Samedi alors que le ciel est menaçant sur Marseille, la rumeur qui commençait à prendre de l’importance, au point que l’Equipe en parle, devient réalité. Un groupe, difficilement identifiable, de plusieurs centaines de personnes se retrouve sur le chemin sinueux qui mène à la Commanderie. La manifestation pour protester contre la politique de JHE et de McCourt est la suite logique d’une campagne d’affichage de banderoles hostiles aux deux dirigeants dans la ville. Cette fois, l’idée est de montrer physiquement le mécontentement. Depuis, les médias dominants ont fait leur choix, Jacques Henri Eyraud est monté sur ses ergots et ne fait qu’attiser le mécontentement. Retour sur une situation qui ne pouvait pas finir bien.

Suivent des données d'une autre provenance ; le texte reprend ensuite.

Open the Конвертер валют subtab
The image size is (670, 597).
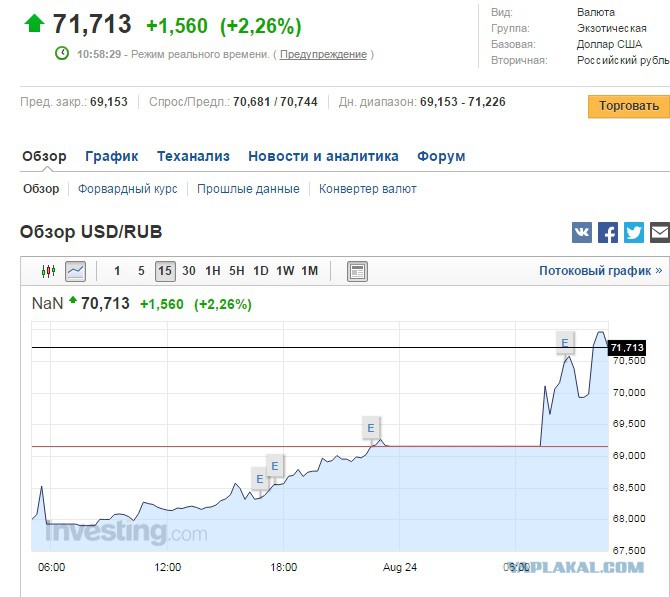[x=367, y=189]
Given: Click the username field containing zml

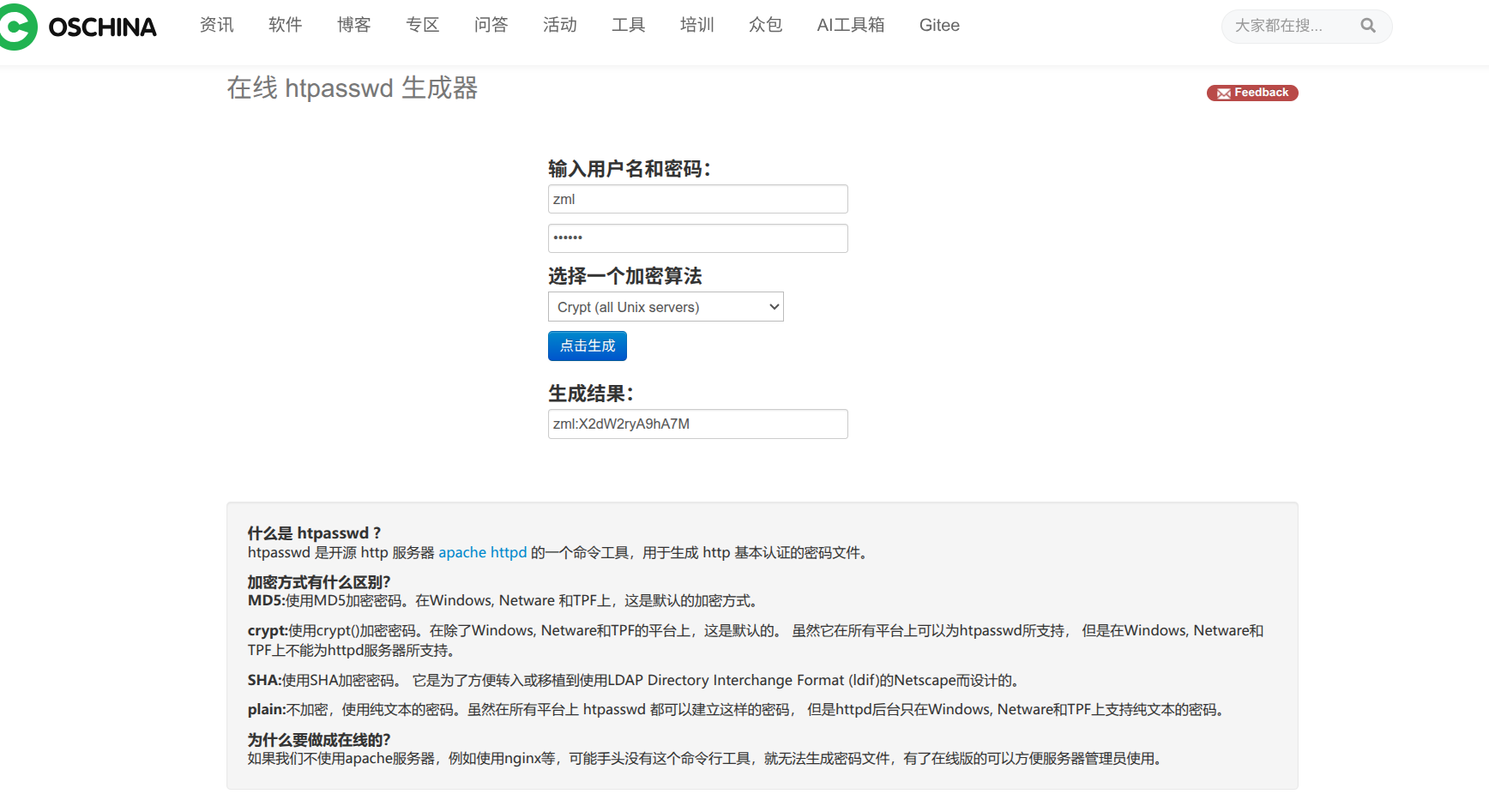Looking at the screenshot, I should click(x=697, y=199).
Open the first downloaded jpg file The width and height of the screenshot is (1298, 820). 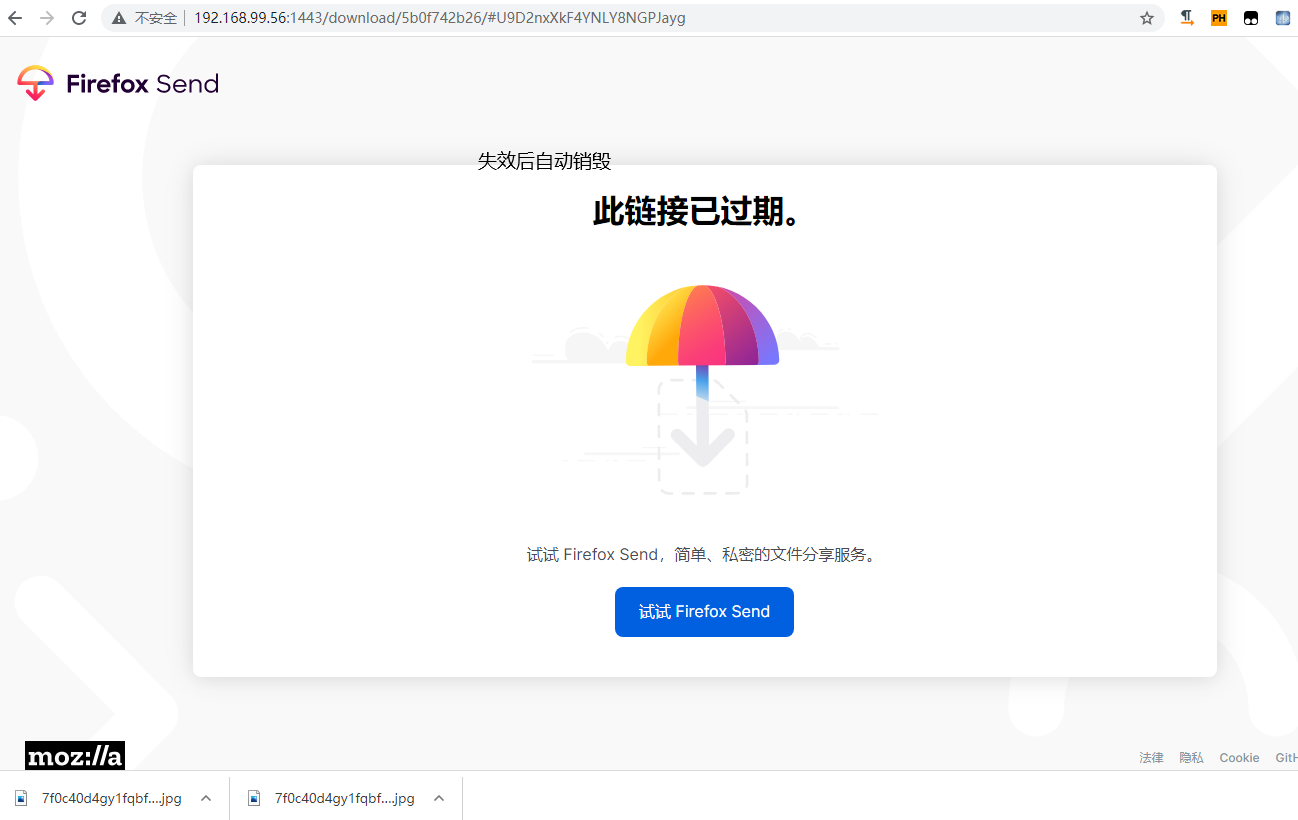pyautogui.click(x=110, y=798)
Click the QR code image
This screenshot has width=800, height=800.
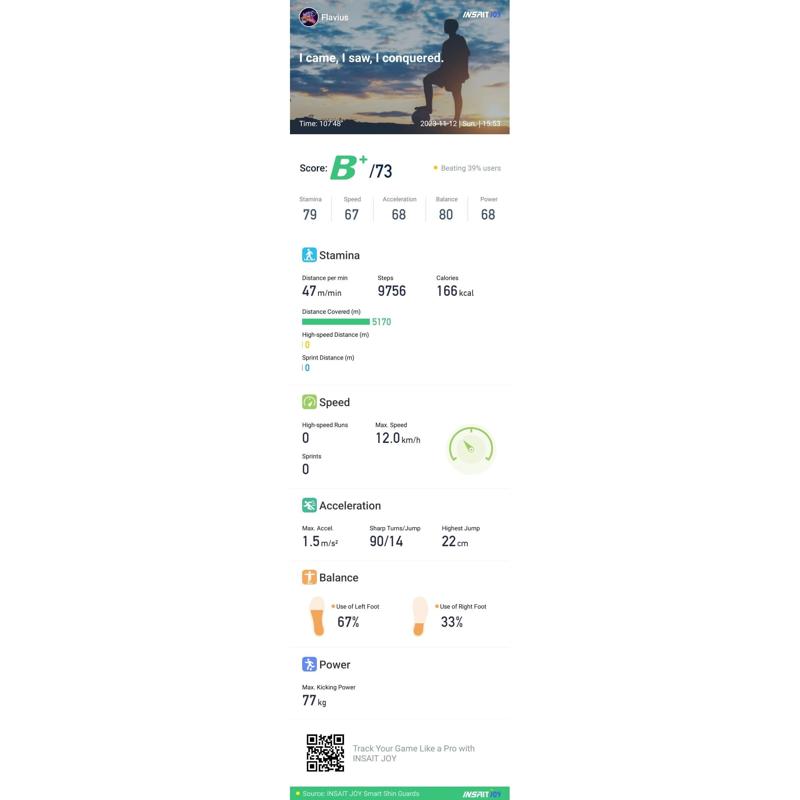325,753
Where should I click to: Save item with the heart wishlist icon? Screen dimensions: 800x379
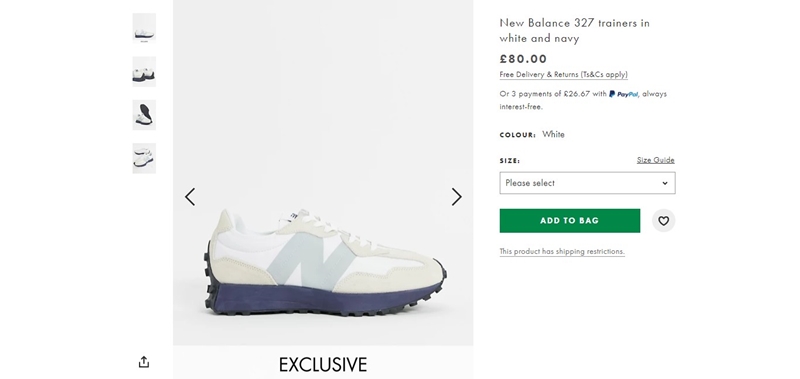(663, 221)
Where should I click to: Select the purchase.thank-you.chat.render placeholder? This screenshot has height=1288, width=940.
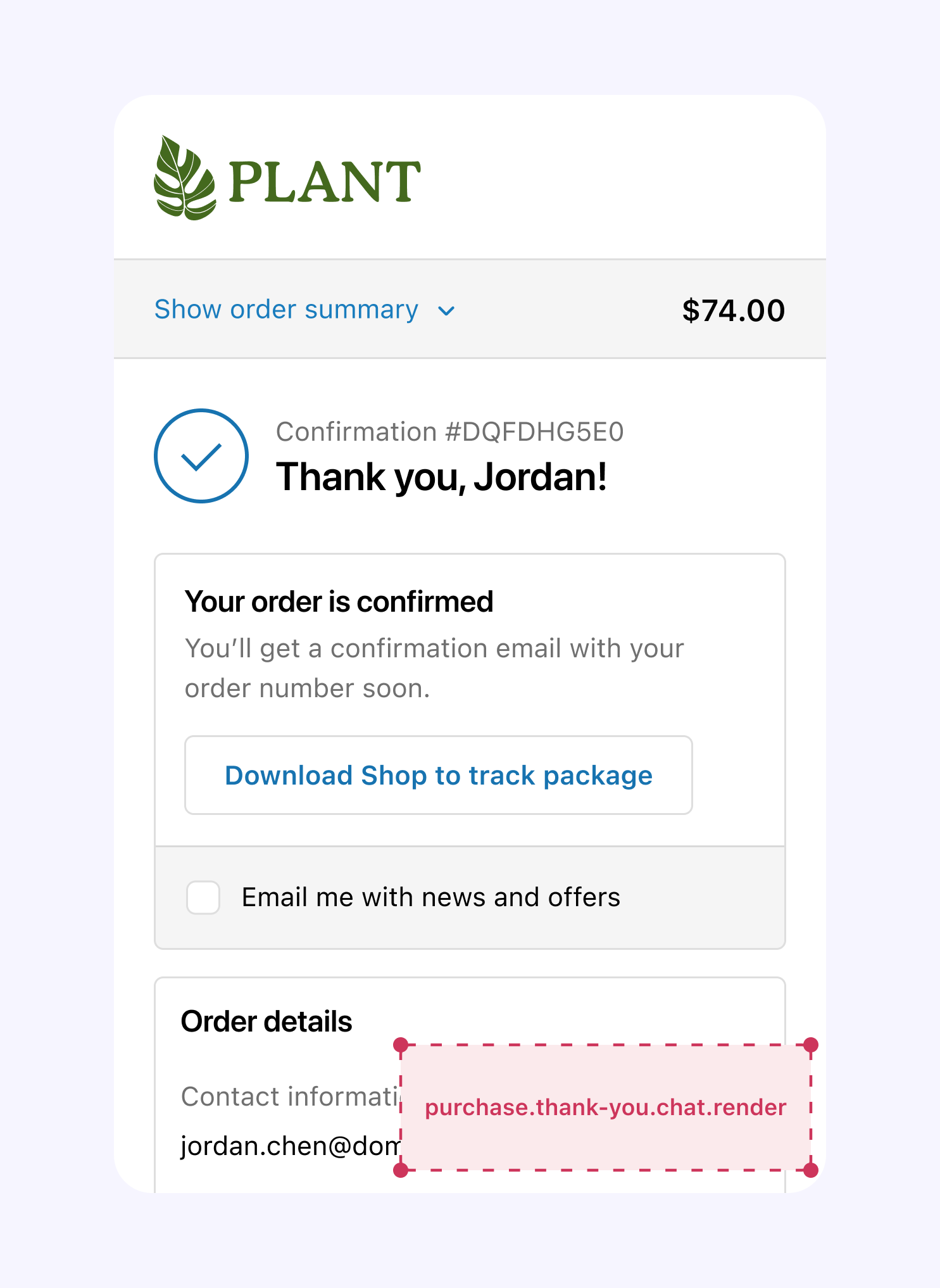tap(605, 1108)
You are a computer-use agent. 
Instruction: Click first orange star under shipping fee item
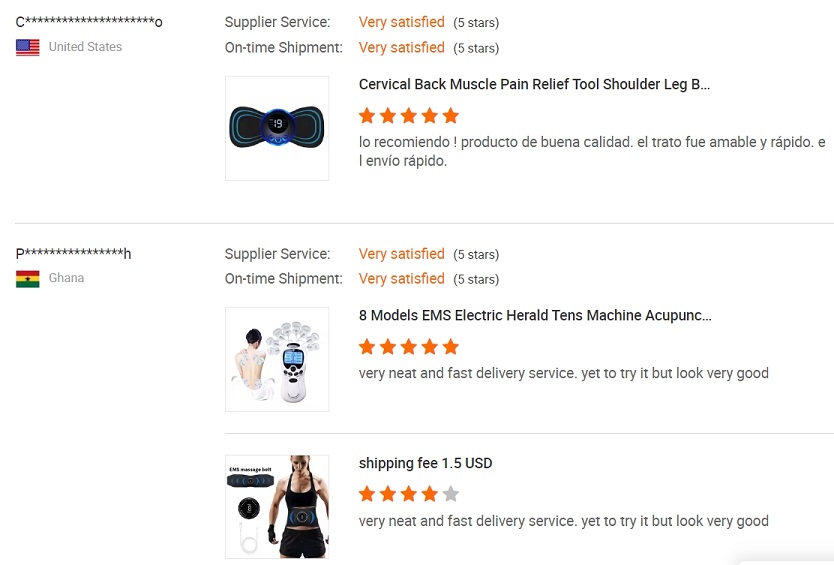366,494
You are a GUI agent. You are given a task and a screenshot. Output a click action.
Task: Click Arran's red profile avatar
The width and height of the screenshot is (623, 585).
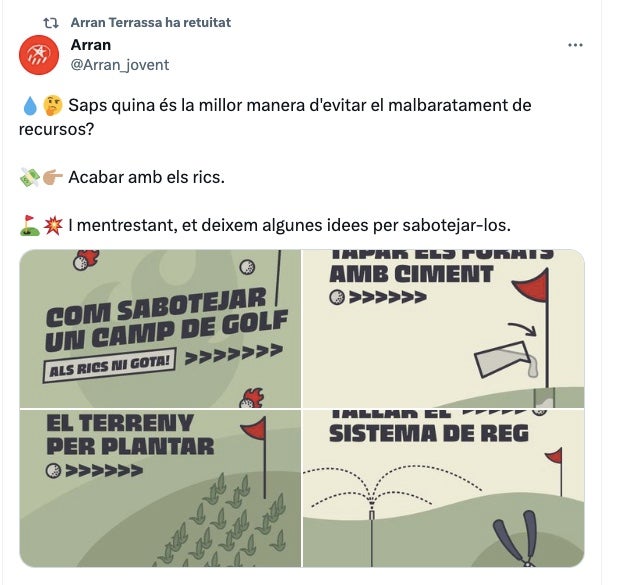[x=39, y=55]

Le mécontentement n’est pas nouveau du côté de Marseille, les supporters et plus largement les groupes ultras ou non qui animent le Vélodrome et se déplacent un peu partout en France et en Europe pour pousser leur équipe en ont marre de la gestion et de l’attitude JHE. À l’image des Bukaneros, le président de l’OM comme celui du Rayo est grimé en Mickey Mouse. Le torchon brûle à Marseille, mais les tensions sont fortes ailleurs. Nantes ou encore Bordeaux récemment, les supporters ne sont plus aussi réceptifs qu’avant au discours de père Noël des propriétaires de club ou de leur marionnette. Les supporters marseillais ont décidé de passer à l’action. Quitte à mourir, autant le faire dignement.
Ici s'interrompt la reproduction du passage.